▶ _Requirement_: Set down exactly, from the records below, the line with "Ключи до 100 рублей (288, 60)" through the line with "Get started (738, 20)", and nothing else.

▶ _Material for the task_:

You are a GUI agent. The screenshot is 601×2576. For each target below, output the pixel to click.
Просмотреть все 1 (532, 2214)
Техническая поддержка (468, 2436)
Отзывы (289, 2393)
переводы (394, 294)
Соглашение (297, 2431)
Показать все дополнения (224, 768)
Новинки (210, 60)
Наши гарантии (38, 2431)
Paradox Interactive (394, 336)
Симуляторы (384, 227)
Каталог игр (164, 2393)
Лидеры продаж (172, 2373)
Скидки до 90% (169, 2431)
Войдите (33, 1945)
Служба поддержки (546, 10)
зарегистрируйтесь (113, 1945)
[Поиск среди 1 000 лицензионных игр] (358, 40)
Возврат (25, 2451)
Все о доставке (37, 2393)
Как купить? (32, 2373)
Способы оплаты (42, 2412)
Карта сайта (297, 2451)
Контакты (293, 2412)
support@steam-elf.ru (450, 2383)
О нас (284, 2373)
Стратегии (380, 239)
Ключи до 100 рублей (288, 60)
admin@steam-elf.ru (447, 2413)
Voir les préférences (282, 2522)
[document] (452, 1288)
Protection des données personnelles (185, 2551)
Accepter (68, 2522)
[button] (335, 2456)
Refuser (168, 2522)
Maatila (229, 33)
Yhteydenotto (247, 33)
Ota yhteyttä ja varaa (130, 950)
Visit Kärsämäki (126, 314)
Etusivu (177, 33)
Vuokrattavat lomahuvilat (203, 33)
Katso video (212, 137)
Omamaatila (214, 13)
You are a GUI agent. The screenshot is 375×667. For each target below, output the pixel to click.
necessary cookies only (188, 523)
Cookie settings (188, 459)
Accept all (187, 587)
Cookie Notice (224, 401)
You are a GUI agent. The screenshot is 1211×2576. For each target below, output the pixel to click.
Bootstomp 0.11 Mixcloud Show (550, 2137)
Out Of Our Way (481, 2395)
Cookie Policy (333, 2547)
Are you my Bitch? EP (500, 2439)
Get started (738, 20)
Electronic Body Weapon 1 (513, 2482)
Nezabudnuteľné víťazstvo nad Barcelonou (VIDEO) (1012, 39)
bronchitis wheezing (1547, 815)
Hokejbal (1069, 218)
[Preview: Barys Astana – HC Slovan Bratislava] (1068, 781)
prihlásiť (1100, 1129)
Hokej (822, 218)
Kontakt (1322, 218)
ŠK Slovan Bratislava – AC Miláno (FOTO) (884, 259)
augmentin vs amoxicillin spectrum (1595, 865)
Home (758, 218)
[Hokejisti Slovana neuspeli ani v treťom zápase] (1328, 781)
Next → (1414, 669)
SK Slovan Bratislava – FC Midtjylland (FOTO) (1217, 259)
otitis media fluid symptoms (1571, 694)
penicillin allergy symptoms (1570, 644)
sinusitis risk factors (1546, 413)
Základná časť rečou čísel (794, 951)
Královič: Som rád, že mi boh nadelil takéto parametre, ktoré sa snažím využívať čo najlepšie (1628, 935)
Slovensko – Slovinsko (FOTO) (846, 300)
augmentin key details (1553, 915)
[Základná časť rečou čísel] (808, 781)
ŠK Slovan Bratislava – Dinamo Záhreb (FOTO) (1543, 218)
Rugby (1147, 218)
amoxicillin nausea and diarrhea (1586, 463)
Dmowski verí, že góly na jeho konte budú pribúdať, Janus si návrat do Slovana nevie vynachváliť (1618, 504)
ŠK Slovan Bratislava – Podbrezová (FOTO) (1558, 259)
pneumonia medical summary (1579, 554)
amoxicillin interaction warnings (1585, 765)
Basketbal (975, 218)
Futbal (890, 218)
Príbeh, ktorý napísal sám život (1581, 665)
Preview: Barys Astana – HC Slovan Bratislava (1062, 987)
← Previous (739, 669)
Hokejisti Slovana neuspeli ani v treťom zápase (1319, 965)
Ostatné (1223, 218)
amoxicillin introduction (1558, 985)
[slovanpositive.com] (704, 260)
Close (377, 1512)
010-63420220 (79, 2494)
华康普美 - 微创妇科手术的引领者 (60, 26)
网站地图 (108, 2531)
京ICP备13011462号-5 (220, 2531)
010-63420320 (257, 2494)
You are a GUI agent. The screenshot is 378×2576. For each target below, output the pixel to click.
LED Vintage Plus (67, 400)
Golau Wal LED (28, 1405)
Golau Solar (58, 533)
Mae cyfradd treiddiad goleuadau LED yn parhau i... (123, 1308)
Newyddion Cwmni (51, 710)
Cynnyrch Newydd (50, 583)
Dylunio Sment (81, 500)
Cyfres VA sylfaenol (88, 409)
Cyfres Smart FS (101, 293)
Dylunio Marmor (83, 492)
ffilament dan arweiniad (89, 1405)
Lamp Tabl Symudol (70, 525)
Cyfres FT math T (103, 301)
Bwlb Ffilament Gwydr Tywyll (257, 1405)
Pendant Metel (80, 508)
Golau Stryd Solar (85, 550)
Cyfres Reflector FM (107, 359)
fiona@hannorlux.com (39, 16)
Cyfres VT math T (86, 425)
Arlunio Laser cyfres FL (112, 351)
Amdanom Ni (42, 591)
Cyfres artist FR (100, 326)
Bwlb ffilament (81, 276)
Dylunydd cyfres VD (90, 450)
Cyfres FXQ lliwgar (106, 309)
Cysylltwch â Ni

▶ _Response area_:
Ключи до 100 рублей (288, 60)
admin@steam-elf.ru (447, 2413)
Voir les préférences (282, 2522)
[document] (452, 1288)
Protection des données personnelles (185, 2551)
Accepter (68, 2522)
[button] (335, 2456)
Refuser (168, 2522)
Maatila (229, 33)
Yhteydenotto (247, 33)
Ota yhteyttä ja varaa (130, 950)
Visit Kärsämäki (126, 314)
Etusivu (177, 33)
Vuokrattavat lomahuvilat (203, 33)
Katso video (212, 137)
Omamaatila (214, 13)
You are a GUI agent. The screenshot is 375×667. For each target below, output the pixel to click.
necessary cookies only (188, 523)
Cookie settings (188, 459)
Accept all (187, 587)
Cookie Notice (224, 401)
You are a GUI agent. The screenshot is 1211×2576. For each target below, output the pixel to click.
Bootstomp 0.11 Mixcloud Show (550, 2137)
Out Of Our Way (481, 2395)
Cookie Policy (333, 2547)
Are you my Bitch? EP (500, 2439)
Get started (738, 20)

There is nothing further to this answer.